Disco queen Gloria Gaynor had a knack of recording sad songs but making them upbeat and happy so you wouldn’t really know the sadness behind it. Her transatlantic number one I will Survive, was not about a broken down relationship between a man and a woman, it’s actually about the song’s lyricist, Dino Fekaris getting fired from his job as a staff writer at Motown. Gloria’s debut UK hit was Never Can Say Goodbye which reached number two in early 1975 and is a happy disco anthem but the story behind it is not so uplifting.
The song was written by Clifton Davis who turned up at the Motown offices one day and began playing the tune he’d written on a piano. In the next office was the producer Hal Davis (no relation) who has having a conversation with another producer called Jerry Marcellino, “I heard this melody and it kept interrupting my ear,” said Davis in the Complete Motown Singles book, “I told Jerry ‘that’s a hit, whatever it is.'”
Clifton was 25 years old and had brought the song to Motown looking for a publisher and Hal promised he would cut the song with the Jackson 5. “This was an emotional song that meant a lot to me when I wrote it,” he stated in J. Randy Taraborelli’s book Michael Jackson: The Magic and the Madness. “I wanted to sing it myself really but how could I resist letting Michael have it, but I was worried that he might not understand the lyrics of pain and heartbreak. I recall him asking about one of the lines, ‘there’s that same unhappy feeling, there’s that anguish, there’s that doubt’ and he asked me what anguish meant, I explained and he shrugged his shoulders and sang the line.” Suzee Ikeda was Hal’s assistant and recalled, “When he sang that line he surprised us all with the feeling he put into it.”

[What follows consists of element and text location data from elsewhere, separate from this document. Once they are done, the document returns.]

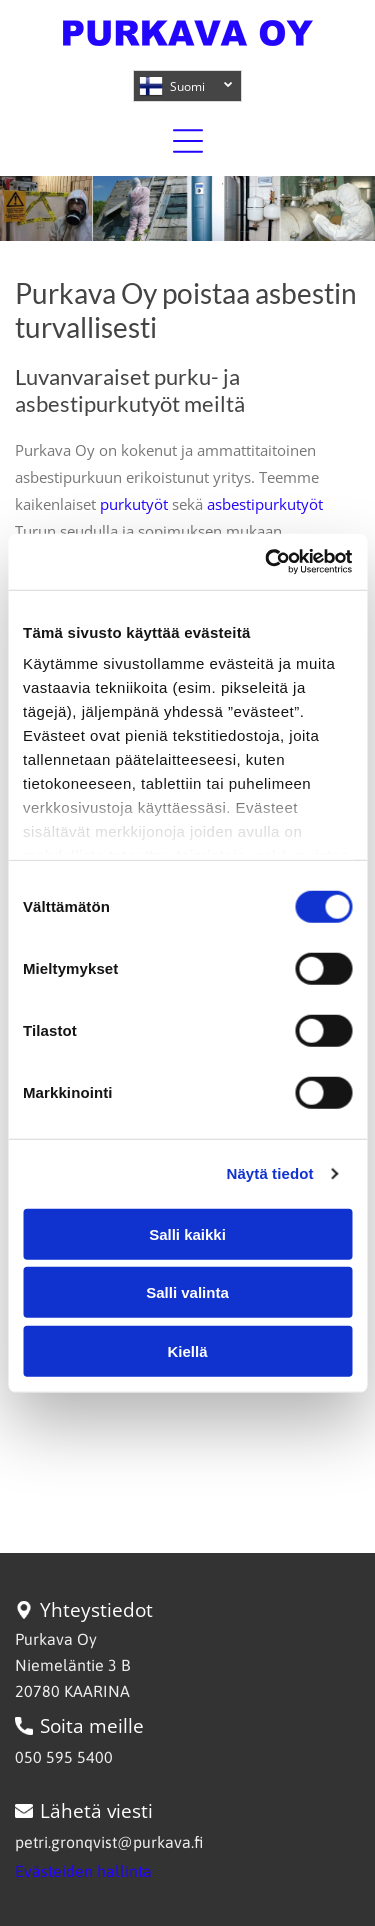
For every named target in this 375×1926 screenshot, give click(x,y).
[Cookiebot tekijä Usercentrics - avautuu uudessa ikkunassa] (267, 562)
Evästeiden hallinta (83, 1871)
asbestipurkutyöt (265, 504)
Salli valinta (187, 1292)
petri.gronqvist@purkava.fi (109, 1842)
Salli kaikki (187, 1233)
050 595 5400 (64, 1757)
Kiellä (187, 1350)
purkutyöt (134, 504)
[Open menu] (188, 141)
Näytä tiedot (270, 1173)
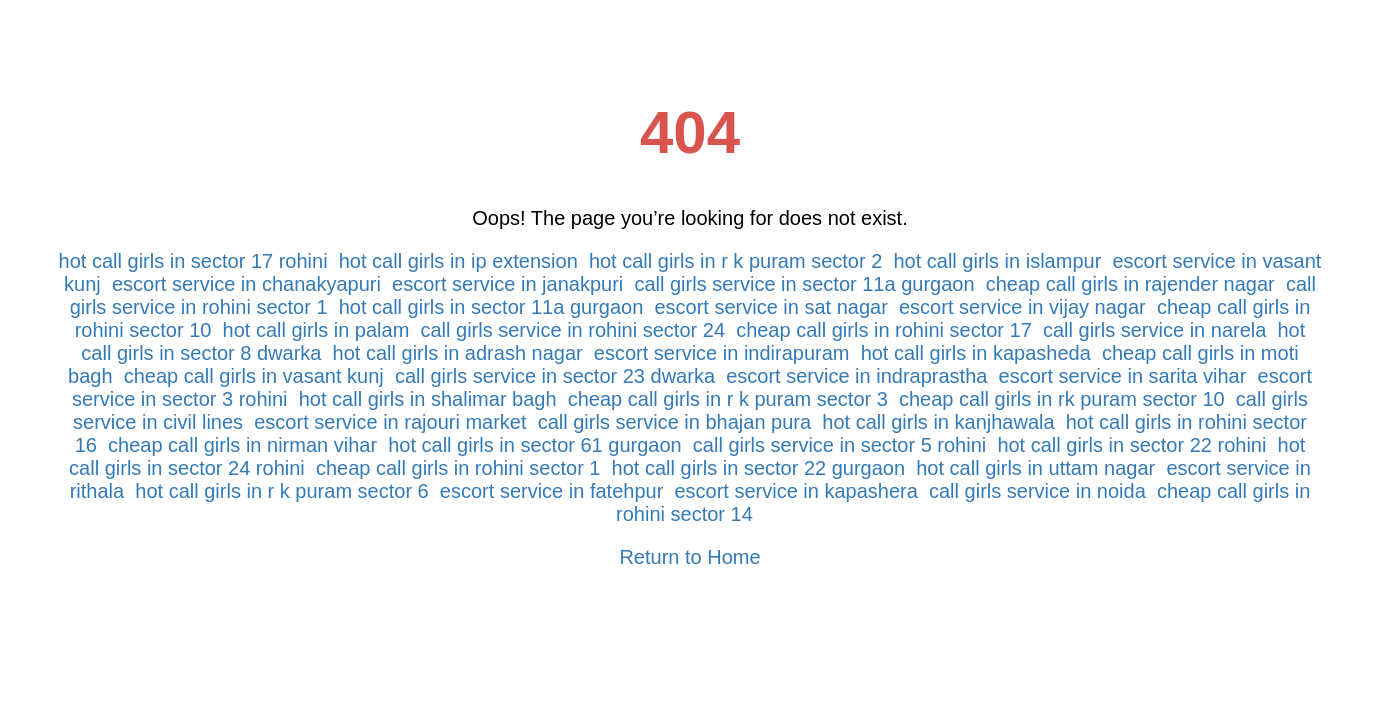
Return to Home (689, 557)
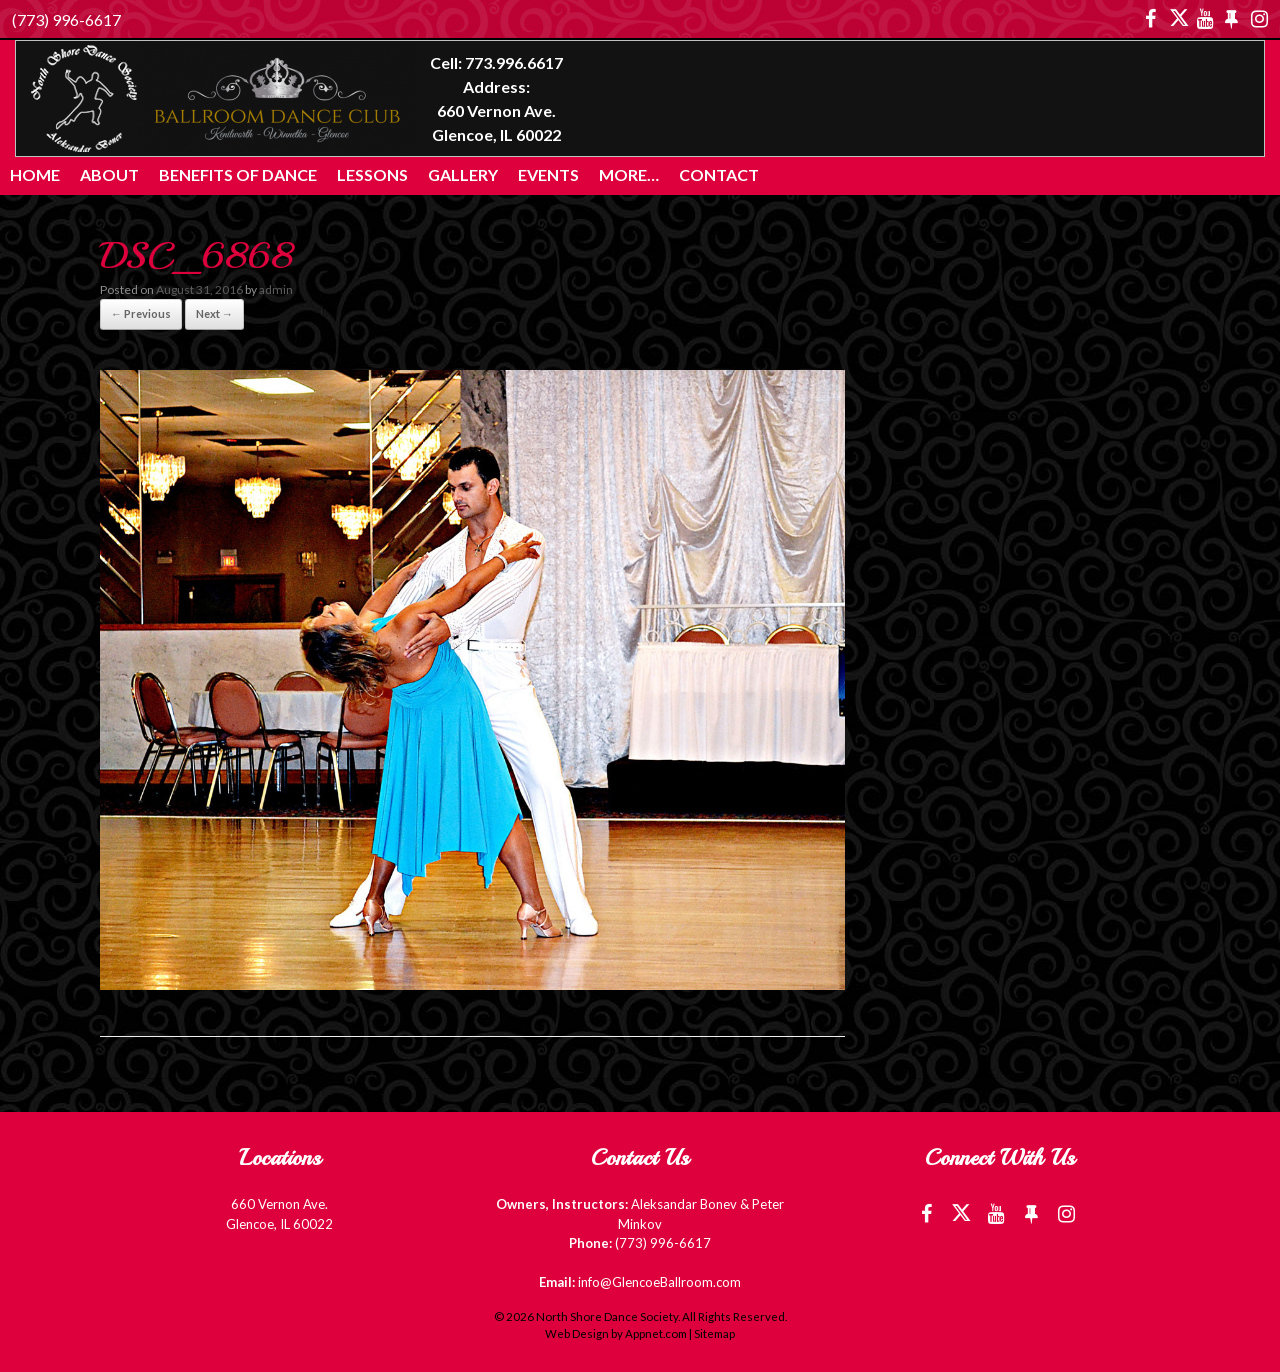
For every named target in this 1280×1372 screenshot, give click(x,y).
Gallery (463, 174)
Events (548, 174)
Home (35, 174)
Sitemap (714, 1333)
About (109, 174)
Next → (214, 313)
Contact (719, 174)
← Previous (141, 313)
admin (276, 289)
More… (629, 174)
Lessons (372, 174)
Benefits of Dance (238, 174)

Once the track was recorded in June 1970, there was concern among the powers that be in Motown about releasing it believing it to be too adult for the teen group. This annoyed Hal so the next day he played the song in his office at a much louder volume than he ordinarily would have and the label’s founder, Berry Gordy, whose office was next door, came running in saying to Hal, “Hey, that song’s a smash.” Hal replied, “I know but they won’t release it,” to which Gordy replied, “They will now.” It reached number two on the Billboard single chart but number one on the R&B chart and thus earned the group a Grammy nomination for Best R&B song but lost out to Bill Withers’ Ain’t No Sunshine, a song which Michael covered the following year and reached the UK top 10.

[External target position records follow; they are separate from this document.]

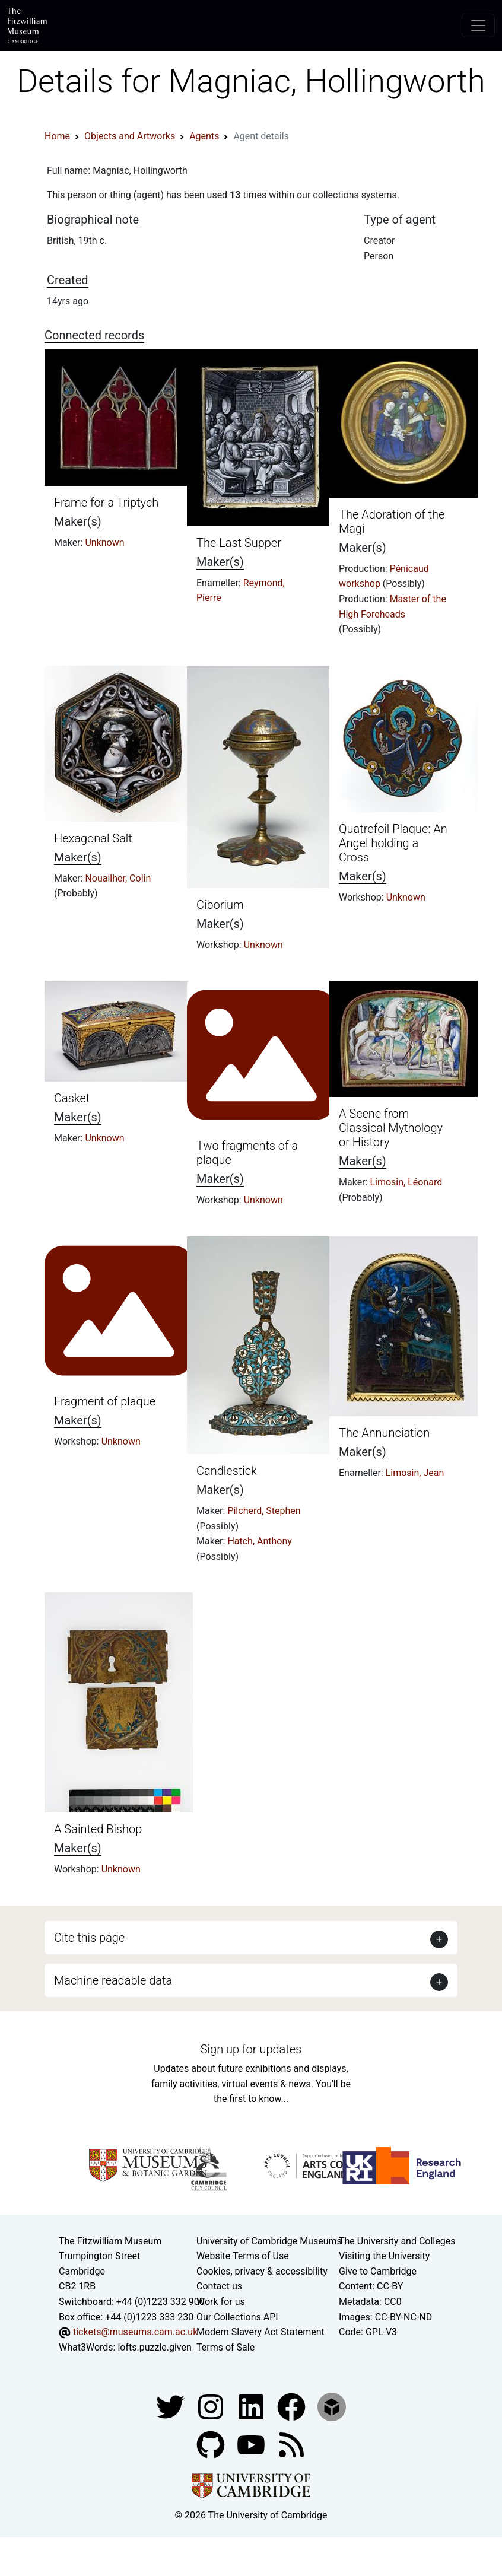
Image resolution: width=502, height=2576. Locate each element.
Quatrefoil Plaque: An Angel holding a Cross (393, 843)
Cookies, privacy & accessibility (262, 2271)
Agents (204, 136)
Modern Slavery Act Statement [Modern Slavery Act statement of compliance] (260, 2332)
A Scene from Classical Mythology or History (391, 1127)
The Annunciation (384, 1433)
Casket (72, 1098)
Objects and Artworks (129, 136)
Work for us (220, 2301)
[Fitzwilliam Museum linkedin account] (292, 2406)
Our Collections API (237, 2317)
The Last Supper (238, 543)
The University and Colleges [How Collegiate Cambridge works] (397, 2241)
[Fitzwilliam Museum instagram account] (212, 2406)
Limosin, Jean (415, 1472)
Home (57, 136)
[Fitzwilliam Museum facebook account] (252, 2406)
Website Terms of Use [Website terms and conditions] (242, 2256)
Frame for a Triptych (106, 502)
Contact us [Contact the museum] (219, 2286)
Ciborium (220, 905)
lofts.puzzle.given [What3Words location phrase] (154, 2347)
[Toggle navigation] (478, 25)
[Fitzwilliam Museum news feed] (291, 2444)
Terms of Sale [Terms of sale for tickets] (225, 2347)
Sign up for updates (251, 2049)
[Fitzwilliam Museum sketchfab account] (332, 2406)
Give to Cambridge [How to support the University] (378, 2271)
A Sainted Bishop (98, 1829)
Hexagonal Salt (93, 838)
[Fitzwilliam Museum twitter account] (171, 2406)
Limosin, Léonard (406, 1182)
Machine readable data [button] (113, 1980)
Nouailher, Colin (118, 878)
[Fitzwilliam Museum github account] (212, 2444)
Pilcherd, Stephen (263, 1510)
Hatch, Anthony (259, 1541)
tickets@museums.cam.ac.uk (135, 2332)
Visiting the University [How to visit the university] (384, 2256)
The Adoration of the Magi (391, 521)
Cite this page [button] (89, 1938)
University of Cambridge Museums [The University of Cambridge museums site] (269, 2241)
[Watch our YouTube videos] (252, 2444)
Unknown (104, 542)
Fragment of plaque (104, 1401)
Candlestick (226, 1471)
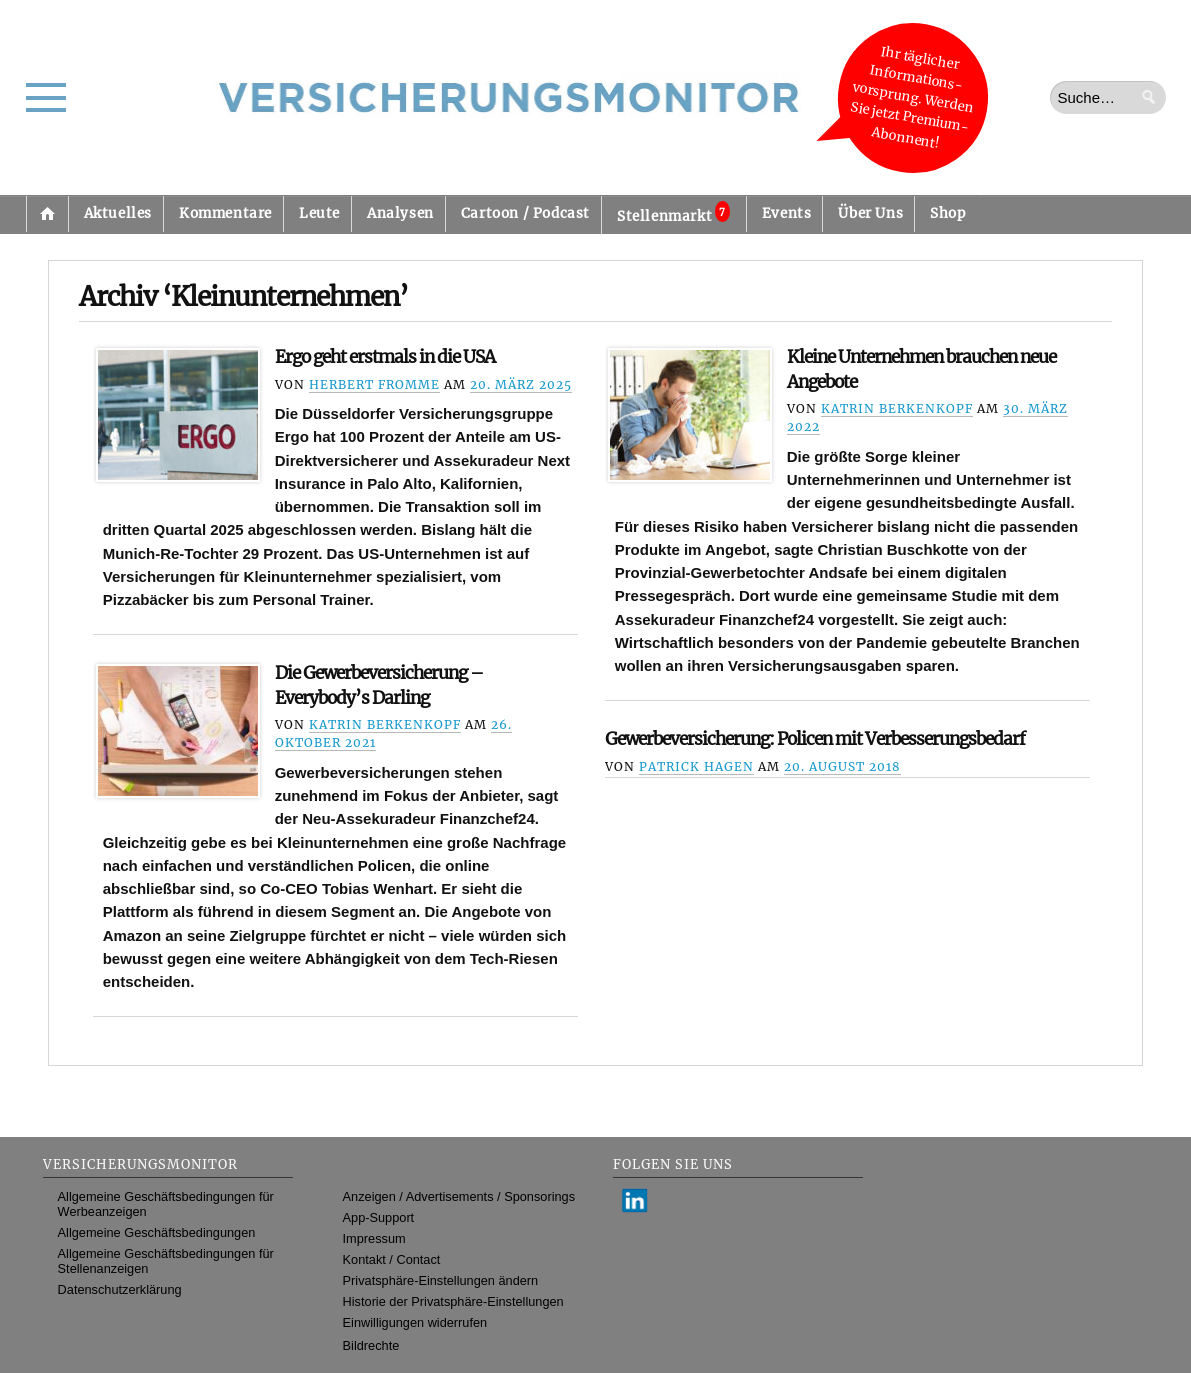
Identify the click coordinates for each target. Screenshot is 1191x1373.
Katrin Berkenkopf (897, 408)
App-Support (379, 1217)
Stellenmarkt (673, 213)
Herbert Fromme (374, 384)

It was that song that prompted the Jackson 5 to take their show on the road as Michael recalled in his autobiography, Moonwalk, “The crazy days of the big Jackson 5 tours began right after the success we had with our records. After Never Can Say Goodbye was a hit in 1971 we played 45 cities that summer followed by 50 more cities later that summer.”
Never Can Say Goodbye has been covered numerous time, notably by Isaac Hayes in 1971 on his album Black Moses who did it in a deep-voiced mature adult way, the same year Motown acts The Supremes and Junior Walker gave it a go. There have been respectable versions cut by Andy Williams, Sheena Easton, Sonny & Cher, Vanessa Williams and Westlife, but it was back in the UK top 10 in 1987 when The Communards took the song to number four. The track also featured in the 2006 animated film Happy Feet where Nicole Kidman renders a few lines and, naturally, Glee got in on the act when it was performed by Dianna Agron during the third season in 2012.

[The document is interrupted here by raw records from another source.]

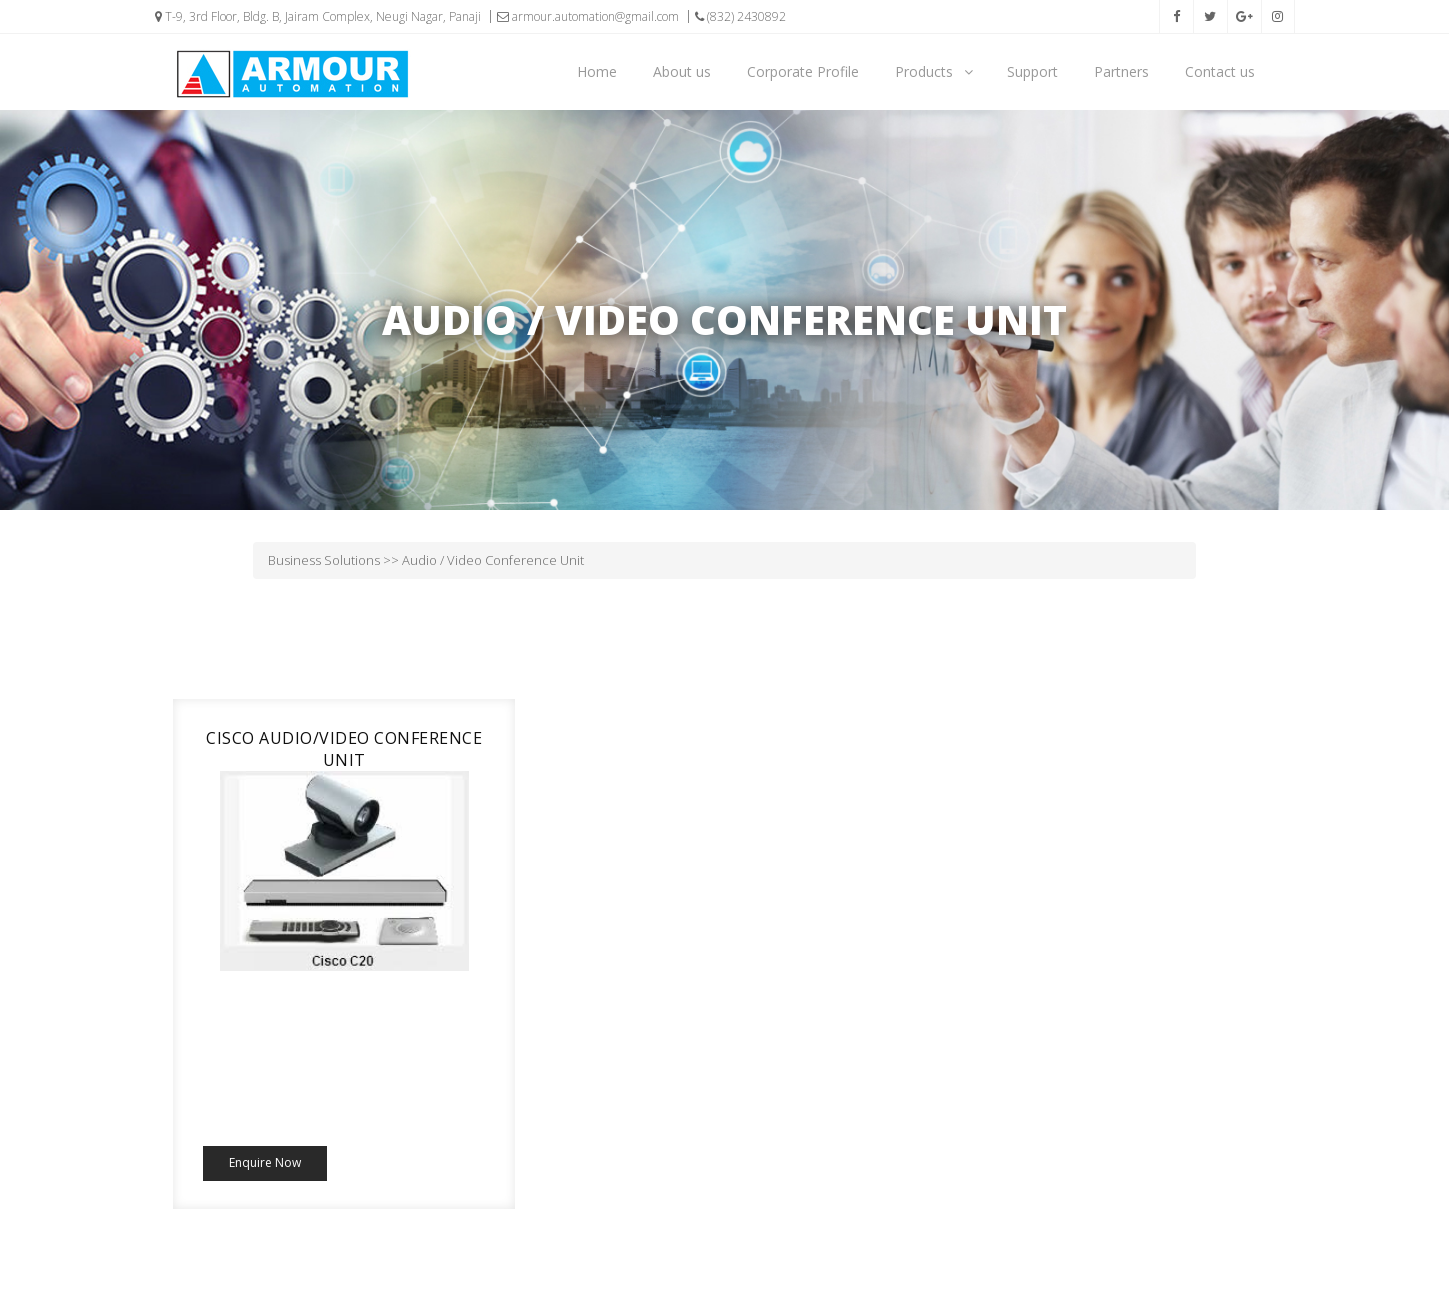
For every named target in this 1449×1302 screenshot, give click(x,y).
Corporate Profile (803, 71)
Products (934, 71)
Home (597, 71)
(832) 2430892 (740, 16)
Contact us (1220, 71)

Clifton Davis, who went on to star in the American television shows That’s My Mama and Amen in which he played a Pastor, also wrote the Jackson 5’s follow up hit Lookin’ Through The Windows which reached number nine in the UK. In the late eighties Davis became a real-life Pastor and since 1993 has been active part of children’s services organization called Youthville in North Carolina.